Tarefas e exercícios ::
a - Transforme em lista o parágrafo do texto sobre as eleições em Cuba que começa com "Em cada circunscrição", mantendo os fatos principais.
b - Nas entradas, edite as linhas desde a que contém "Click the easternmost" até a que contém "click(418, 313)", inclusive, substituindo "click action" por "tap action" e deixando todo o resto inalterado.

Texto fornecido ::
===

Fonte: 3setor@yahoogrupos.com.br

Oito milhões de eleitores cubanos elegeram, no dia 20 de janeiro, domingo, os deputados e vereadores provinciais. Foram 38 mil seções de votação. São 614 candidatos para 614 vagas da Assembléia Nacional do Poder Popular (ANPP). Uma coincidência? Não. Trata-se do “voto em bloco”, para demonstrar “unidade e coesão política do país”. Esta eleição ocorre a cada cinco anos e está sendo fortemente acompanhada pela imprensa internacional em virtude do afastamento do Presidente Fidel Castro, em 18 de maio de 2007, por problemas de saúde.

Em 45 dias, a Assembléia eleita designará os 31 membros do Conselho de Estado e o seu presidente, cargo que desde 1976 era exercido por Fidel. O clima de mudança é ressaltado por todos entrevistados da Ilha. Não só pela situação inusitada da possível vida política sem seu líder maior, mas também pela mudança de geração dos novos dirigentes do país. Estima-se oficialmente que 60% (374 do total de 614 deputados) dos novos deputados terão nascido após a revolução de 59. Apenas 17% dos candidatos viveram sobre uma Cuba não socialista.

Foram selecionados 15 mil membros das 169 assembléias municipais do Poder Popular. Não são necessariamente, segundo o jornalista Newton Carlos, membros do partido, mas nunca se soube de ser eleito alguém com discurso mais oposicionista. Esta estrutura foi montada em 1976.

Em cada circunscrição são realizadas reuniões abertas e públicas, onde qualquer vizinho propõe alguém como candidato a delegado pela circunscrição correspondente. A lei exige que cada uma tenha no mínimo dois candidatos. Para ser eleito, cada um tem que receber mais de 50% dos votos. Esses delegados integram as Assembléias Municipais, que têm a responsabilidade principal nas etapas seguintes do processo eleitoral.

===

Conjunto de dados ::
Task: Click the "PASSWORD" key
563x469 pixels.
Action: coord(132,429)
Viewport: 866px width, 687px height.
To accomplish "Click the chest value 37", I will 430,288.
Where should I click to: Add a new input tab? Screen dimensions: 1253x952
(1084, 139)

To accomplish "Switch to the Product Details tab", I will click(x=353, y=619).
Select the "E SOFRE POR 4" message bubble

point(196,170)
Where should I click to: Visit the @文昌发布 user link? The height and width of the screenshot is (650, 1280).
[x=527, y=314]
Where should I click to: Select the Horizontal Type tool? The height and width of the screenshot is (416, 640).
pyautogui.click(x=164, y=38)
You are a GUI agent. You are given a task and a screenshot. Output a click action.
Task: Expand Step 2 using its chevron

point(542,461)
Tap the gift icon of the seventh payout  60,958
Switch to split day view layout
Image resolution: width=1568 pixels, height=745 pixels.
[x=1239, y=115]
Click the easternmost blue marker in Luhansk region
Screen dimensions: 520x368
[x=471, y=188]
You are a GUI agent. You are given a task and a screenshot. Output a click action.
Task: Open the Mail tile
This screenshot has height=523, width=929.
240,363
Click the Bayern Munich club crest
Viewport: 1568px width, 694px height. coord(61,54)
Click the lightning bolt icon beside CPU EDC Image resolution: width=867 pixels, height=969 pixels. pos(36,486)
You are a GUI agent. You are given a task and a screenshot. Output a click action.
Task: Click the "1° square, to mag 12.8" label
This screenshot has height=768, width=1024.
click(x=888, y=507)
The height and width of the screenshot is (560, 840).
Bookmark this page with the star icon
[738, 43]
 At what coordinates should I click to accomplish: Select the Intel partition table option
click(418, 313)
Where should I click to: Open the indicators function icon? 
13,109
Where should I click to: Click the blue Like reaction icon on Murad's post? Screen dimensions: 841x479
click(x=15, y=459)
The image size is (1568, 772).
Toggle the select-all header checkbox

===

Respostas por tarefa ::
a -
- Em cada circunscrição há reuniões abertas e públicas, nas quais qualquer vizinho pode propor um candidato a delegado.
- A lei exige pelo menos dois candidatos por circunscrição.
- Para ser eleito, o candidato precisa de mais de 50% dos votos.
- Os delegados eleitos integram as Assembleias Municipais, principais responsáveis pelas etapas seguintes do processo eleitoral.

b -
Click the easternmost blue marker in Luhansk region
Screen dimensions: 520x368
[x=471, y=188]
You are a GUI agent. You are given a task and a screenshot. Output a tap action.
Task: Open the Mail tile
This screenshot has height=523, width=929.
240,363
Click the Bayern Munich club crest
Viewport: 1568px width, 694px height. coord(61,54)
Click the lightning bolt icon beside CPU EDC Image resolution: width=867 pixels, height=969 pixels. pos(36,486)
You are a GUI agent. You are given a task and a screenshot. Output a tap action.
Task: Click the "1° square, to mag 12.8" label
This screenshot has height=768, width=1024.
click(x=888, y=507)
The height and width of the screenshot is (560, 840).
Bookmark this page with the star icon
[738, 43]
 At what coordinates should I click to accomplish: Select the Intel partition table option
click(418, 313)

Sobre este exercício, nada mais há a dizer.